MERVE YILMAZ ORUÇ
Klasik müzik kökenli ikiz kardeşler Arda ve Başak Tuncer'i bir araya getiren Kronik Leila, yeni çalışmaları Realistic Delusions ile dinleyicisiyle buluşuyor. 2020 yılında elektronik müzik üretip yayınlama fikri ile bir araya gelen ikiz kardeşler Kronik Leila olarak ilk çıkışlarını, 2021 Temmuz ayında yayınladıkları Yuva ile yaptı. O zamandan beri üretimlerine devam eden ve elektronik prodüksiyonun sunduğu imkânlarla ilerlemeyi seçen kardeşler, Dokuz Eylül Üniversitesi Devlet Konservatuarı Klarnet Bölümü mezunu. Birlikte mezun olmalarının ardından 15 yıla yakın bir süre ayrı yollarda ilerleyen ve ayrı bir kariyer çizen kardeşler, bugün geldikleri noktada kendilerine ait şarkılarını kaydetmeye devam ediyor. Bağımsız alternatif müziğin temsilcileri Arda ve Başak ile sanat yolculuklarını konuştuk.
Öncelikle Kronik Leila kimdir? Grubun adı neden Kronik Leila?
Arda: İkiz kız kardeşlerden oluşan bir elektronik müzik grubuyuz. Kronik Leila için en basit anlatımıyla klasik müzik eğitimi almış iki kardeşin çocukluktaki oyunlarını yetişkinlikte teknolojiden yararlanarak gerçek bir projeye dönüştürmesi diyebiliriz.
Başak: Grubun ismi, Arda'dan çıkan bir fikirdi. "Kronik Leila'ya ne dersin?" dedi. Bayıldım! "Kronik," sıfatı hem "leyla olma" durumunun sürekliliğini vurguluyor hem de hayatımızın değişmez bir parçası olan müziğe ve zaman içinde şekillenen sanatsal kimliğimize gönderme yapıyor. "Leila" ise birçok kültürde farklı anlamlar barındıran bir isim. Biz Türkçe'deki "başka bir alemde" tanımından yola çıkarak kendimize ve yaptığımız müziğe yakıştırdık. Hem elektronik müziğin modern dokusuna hem de müziğimizin duygusal ve hikâye anlatımına dayalı tarafına uyduğunu düşünüyoruz.

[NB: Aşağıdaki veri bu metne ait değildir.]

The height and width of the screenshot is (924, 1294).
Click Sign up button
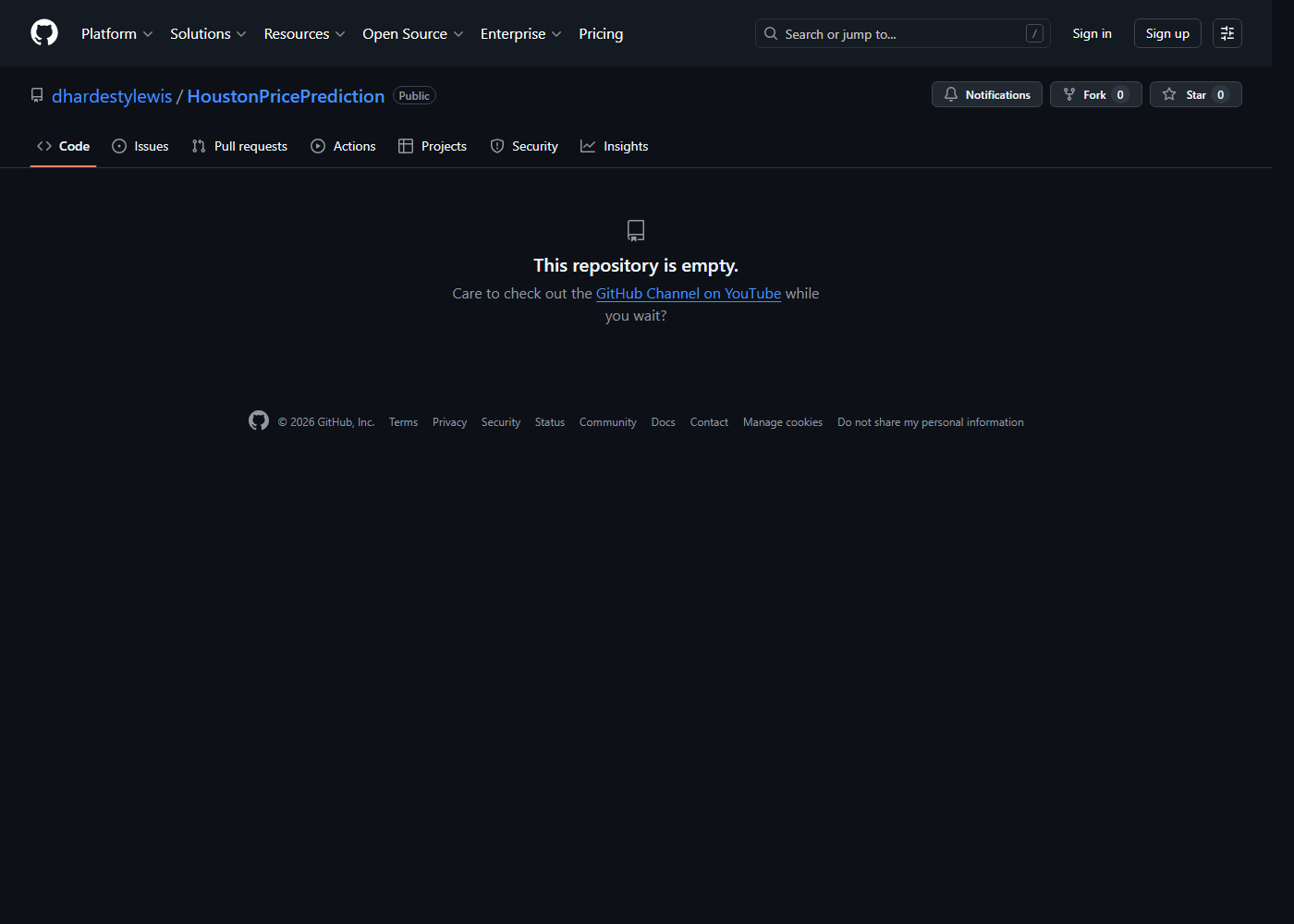point(1166,33)
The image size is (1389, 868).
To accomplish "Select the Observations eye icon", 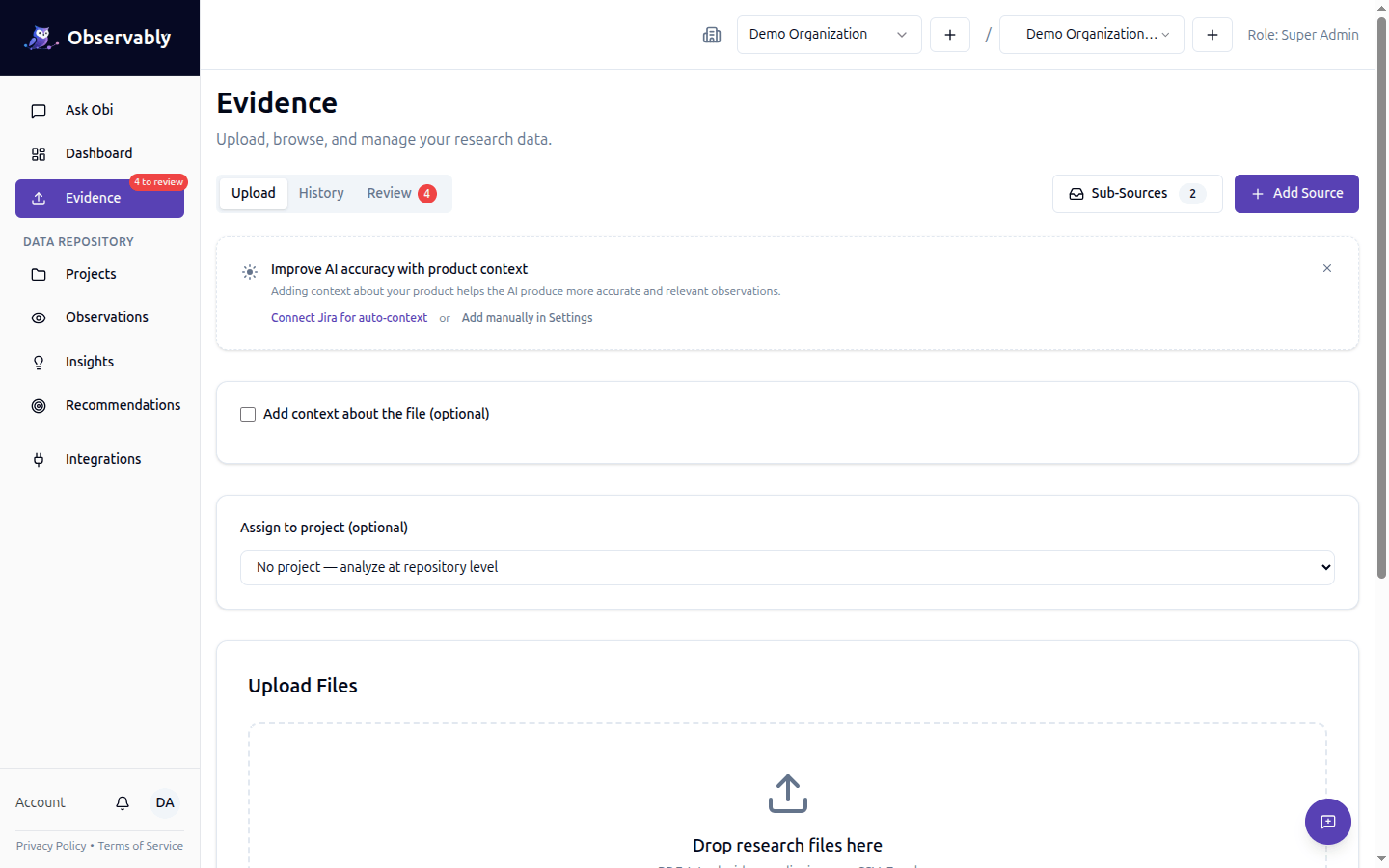I will [39, 317].

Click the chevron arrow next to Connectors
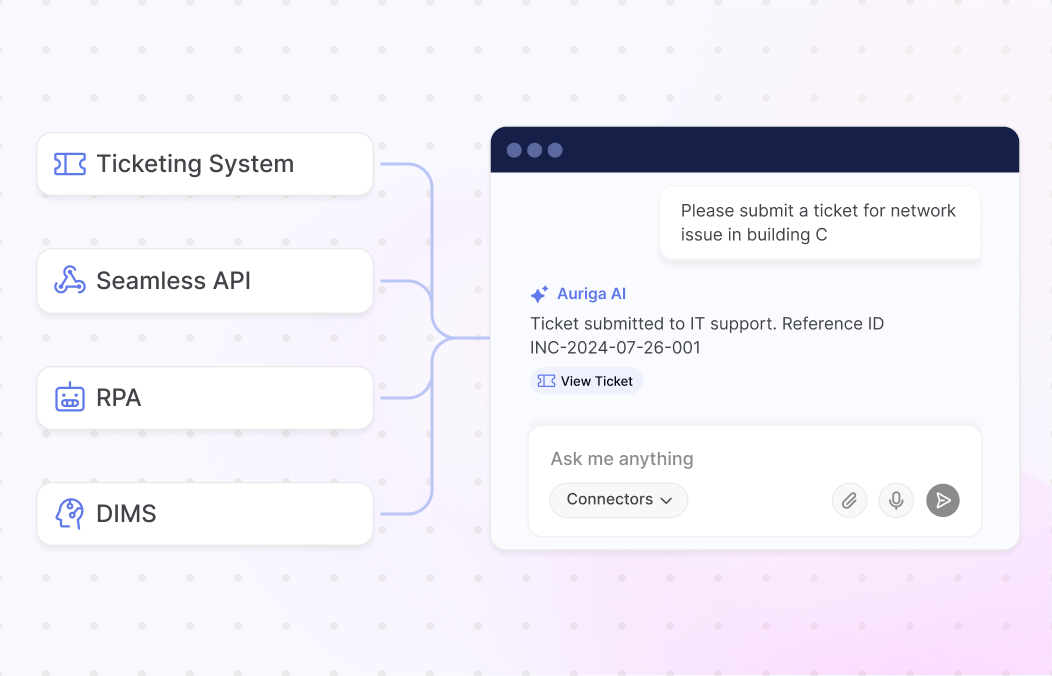[666, 500]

Arda klarnet sanatçılığı kariyerini Avrupa'nın farklı şehirlerinde ilerletirken Başak ise muhabirlik ve spikerliğin ardından fotoğraf sanatçısı olarak yoluna devam etmiş. Önce Arda'ya sormak istiyorum oradaki kariyerini bırakıp neden Türkiye'ye döndün?
Arda: Yurt dışındaki kariyerim, klasik müzik üzerine yoğunlaşmış bir süreçti. Ancak zamanla, klasik müziğin konservatif yapısı içinde sınırlarımı daha fazla zorlayamaz halde buldum kendimi. O dönem yaratıcılığımı daha özgürce ifade edebileceğim başka alanlar aramaya başladım. Türkiye'ye dönüş kararımda ise hem kişisel hem de sanatsal sebepler etkili oldu. Elektronik müziğe olan ilgim zaten hep vardı ama bunu gerçekten hayata geçirebilmek için yeni bir başlangıç yapmam gerekiyordu. Ne mutlu ki Başak'ın da kendi içindeki arayış benimkiyle aynı zamanlara denk geldi ve kendimizi bu noktada bulduk.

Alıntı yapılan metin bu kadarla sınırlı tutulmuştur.